# REQUIRED WORK:
Below are some entries. Repeat exactly the lines from the one with "Image resolution: width=421" through the one with "Task: Open the #KenyaKwanza hashtag", and only those.

# STUDY MATERIAL:
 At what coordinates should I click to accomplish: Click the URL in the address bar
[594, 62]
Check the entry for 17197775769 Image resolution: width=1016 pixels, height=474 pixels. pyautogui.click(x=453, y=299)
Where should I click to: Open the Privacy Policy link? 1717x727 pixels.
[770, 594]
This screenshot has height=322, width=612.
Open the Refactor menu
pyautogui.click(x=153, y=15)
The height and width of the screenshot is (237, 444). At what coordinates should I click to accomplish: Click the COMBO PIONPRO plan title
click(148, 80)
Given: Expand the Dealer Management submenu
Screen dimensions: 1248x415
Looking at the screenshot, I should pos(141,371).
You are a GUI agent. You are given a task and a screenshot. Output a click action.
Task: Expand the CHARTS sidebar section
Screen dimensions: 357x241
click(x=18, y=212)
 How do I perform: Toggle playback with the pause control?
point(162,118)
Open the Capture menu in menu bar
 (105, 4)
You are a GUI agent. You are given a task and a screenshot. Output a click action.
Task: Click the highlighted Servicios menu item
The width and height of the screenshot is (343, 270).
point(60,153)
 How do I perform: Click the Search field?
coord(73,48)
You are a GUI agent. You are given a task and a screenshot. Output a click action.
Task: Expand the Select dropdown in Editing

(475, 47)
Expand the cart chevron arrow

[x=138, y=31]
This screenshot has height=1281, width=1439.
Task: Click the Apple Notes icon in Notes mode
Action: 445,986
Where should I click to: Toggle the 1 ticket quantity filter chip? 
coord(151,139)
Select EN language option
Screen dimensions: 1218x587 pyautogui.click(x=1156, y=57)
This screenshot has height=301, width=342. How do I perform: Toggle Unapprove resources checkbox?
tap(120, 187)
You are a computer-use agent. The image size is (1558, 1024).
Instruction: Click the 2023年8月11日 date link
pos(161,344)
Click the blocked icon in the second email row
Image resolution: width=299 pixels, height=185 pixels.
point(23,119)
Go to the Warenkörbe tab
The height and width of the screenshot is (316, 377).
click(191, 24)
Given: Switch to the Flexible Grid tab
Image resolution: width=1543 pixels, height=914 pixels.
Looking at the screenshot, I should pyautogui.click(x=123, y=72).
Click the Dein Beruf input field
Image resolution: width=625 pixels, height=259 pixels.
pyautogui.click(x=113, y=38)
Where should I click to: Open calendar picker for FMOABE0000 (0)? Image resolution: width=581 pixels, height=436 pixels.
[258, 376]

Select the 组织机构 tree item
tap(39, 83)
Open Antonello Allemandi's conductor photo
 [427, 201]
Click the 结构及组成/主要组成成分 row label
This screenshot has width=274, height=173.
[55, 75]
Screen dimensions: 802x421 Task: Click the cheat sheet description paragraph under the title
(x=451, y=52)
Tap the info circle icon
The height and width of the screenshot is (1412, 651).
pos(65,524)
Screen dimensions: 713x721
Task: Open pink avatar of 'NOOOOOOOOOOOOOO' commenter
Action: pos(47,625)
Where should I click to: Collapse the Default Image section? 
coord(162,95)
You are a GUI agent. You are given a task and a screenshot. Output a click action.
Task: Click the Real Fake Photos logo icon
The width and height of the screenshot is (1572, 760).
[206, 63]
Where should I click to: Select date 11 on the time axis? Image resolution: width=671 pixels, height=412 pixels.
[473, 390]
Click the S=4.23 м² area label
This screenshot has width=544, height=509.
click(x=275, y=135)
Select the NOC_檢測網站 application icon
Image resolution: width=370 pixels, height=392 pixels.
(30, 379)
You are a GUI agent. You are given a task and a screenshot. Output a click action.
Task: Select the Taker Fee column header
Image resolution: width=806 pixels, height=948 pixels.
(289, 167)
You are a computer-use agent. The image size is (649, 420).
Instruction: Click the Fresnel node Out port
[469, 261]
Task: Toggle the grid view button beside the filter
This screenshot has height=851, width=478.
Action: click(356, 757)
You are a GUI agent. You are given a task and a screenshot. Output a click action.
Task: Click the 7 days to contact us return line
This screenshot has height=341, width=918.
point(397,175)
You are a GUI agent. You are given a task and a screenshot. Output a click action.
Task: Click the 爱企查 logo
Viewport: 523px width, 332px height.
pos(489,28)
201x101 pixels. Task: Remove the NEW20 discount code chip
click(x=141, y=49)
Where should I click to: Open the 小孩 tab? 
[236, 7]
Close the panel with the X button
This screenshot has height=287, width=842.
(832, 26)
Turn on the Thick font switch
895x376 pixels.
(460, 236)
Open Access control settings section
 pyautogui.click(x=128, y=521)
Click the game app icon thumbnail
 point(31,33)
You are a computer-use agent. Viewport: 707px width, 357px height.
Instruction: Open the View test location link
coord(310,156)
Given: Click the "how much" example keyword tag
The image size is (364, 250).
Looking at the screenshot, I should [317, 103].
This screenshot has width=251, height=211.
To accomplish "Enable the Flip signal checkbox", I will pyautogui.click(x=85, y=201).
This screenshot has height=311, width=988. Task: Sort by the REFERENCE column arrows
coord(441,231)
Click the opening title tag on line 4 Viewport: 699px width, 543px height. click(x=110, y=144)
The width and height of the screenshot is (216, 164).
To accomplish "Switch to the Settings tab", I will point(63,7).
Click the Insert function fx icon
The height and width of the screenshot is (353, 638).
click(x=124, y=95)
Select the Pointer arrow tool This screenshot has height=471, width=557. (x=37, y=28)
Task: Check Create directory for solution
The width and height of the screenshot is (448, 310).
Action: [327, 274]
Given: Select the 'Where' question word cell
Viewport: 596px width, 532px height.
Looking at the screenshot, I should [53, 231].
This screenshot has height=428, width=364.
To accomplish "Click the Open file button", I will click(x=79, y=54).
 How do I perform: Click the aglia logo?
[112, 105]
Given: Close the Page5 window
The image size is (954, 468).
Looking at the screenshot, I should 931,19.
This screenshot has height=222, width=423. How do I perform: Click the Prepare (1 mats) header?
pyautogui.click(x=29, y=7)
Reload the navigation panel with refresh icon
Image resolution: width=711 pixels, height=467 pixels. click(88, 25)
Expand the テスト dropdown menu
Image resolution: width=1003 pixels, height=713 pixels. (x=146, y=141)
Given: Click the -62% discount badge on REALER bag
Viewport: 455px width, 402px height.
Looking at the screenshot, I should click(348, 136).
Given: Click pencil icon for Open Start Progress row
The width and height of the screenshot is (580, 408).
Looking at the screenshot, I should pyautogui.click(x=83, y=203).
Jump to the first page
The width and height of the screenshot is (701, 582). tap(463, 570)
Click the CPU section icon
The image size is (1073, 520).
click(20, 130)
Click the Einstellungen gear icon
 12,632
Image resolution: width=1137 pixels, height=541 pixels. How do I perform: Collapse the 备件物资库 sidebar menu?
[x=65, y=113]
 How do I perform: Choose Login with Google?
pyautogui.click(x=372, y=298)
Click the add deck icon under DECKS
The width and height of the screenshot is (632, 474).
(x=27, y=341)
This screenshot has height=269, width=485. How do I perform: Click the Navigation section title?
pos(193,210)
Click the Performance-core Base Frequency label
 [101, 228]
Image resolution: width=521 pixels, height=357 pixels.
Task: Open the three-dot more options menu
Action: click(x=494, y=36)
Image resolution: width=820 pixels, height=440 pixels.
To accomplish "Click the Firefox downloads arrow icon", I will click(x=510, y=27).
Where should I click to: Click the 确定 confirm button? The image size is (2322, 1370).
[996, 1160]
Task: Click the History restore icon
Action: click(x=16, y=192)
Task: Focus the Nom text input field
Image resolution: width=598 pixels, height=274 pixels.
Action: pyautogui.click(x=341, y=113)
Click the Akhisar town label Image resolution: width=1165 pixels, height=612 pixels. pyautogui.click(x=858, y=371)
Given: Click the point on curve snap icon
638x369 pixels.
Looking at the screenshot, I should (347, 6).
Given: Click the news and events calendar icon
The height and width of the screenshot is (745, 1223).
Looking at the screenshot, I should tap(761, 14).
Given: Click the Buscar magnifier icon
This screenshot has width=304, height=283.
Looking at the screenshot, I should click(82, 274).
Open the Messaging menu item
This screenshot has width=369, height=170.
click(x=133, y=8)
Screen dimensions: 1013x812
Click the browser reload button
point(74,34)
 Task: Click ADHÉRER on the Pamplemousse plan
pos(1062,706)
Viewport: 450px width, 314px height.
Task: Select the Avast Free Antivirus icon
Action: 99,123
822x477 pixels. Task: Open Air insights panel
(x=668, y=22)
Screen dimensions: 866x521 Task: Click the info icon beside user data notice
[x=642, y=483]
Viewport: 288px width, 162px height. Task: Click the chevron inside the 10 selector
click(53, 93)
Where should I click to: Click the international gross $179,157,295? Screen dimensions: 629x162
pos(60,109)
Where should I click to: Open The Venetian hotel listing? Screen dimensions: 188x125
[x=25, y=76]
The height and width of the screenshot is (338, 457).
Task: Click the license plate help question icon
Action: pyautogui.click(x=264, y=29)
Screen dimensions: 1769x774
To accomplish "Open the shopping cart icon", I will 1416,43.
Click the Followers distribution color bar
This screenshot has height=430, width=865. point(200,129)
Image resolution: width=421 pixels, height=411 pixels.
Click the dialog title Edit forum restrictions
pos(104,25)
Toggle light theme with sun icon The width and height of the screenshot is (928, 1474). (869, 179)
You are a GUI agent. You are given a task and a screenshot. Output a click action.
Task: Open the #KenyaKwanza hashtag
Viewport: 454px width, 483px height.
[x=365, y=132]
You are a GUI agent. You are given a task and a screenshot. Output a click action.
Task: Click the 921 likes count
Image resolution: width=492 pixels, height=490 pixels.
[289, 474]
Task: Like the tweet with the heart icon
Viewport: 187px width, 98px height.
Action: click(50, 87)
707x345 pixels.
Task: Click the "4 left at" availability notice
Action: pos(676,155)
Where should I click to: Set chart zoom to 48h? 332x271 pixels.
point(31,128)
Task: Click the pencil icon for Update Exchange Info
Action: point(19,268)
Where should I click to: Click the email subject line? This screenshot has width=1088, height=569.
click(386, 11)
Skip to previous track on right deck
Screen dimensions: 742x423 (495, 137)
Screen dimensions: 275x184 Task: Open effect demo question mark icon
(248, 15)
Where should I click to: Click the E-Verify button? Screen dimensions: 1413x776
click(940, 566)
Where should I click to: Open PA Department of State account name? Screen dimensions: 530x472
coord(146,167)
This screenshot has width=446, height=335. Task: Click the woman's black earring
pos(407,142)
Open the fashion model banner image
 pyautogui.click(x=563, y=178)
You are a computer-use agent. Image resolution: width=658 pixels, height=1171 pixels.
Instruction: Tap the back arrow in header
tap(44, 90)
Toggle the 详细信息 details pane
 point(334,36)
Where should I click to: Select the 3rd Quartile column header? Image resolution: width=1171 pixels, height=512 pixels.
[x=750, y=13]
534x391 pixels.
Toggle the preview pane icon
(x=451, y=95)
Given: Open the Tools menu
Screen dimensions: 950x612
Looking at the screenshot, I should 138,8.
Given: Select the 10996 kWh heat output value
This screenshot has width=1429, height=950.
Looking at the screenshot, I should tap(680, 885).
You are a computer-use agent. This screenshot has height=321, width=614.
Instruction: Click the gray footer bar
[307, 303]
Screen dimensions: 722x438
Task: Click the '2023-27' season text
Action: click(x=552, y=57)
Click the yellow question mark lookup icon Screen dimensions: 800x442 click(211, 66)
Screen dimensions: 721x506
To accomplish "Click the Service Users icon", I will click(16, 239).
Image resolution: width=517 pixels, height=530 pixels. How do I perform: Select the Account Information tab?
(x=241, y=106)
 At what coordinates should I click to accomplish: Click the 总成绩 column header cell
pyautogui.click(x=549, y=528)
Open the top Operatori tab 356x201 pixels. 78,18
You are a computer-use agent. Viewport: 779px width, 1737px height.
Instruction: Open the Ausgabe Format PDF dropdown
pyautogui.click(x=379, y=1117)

# SOLVED PROBLEM:
Image resolution: width=421 pixels, height=411 pixels.
Click the dialog title Edit forum restrictions
pos(104,25)
Toggle light theme with sun icon The width and height of the screenshot is (928, 1474). (869, 179)
You are a GUI agent. You are given a task and a screenshot. Output a click action.
Task: Open the #KenyaKwanza hashtag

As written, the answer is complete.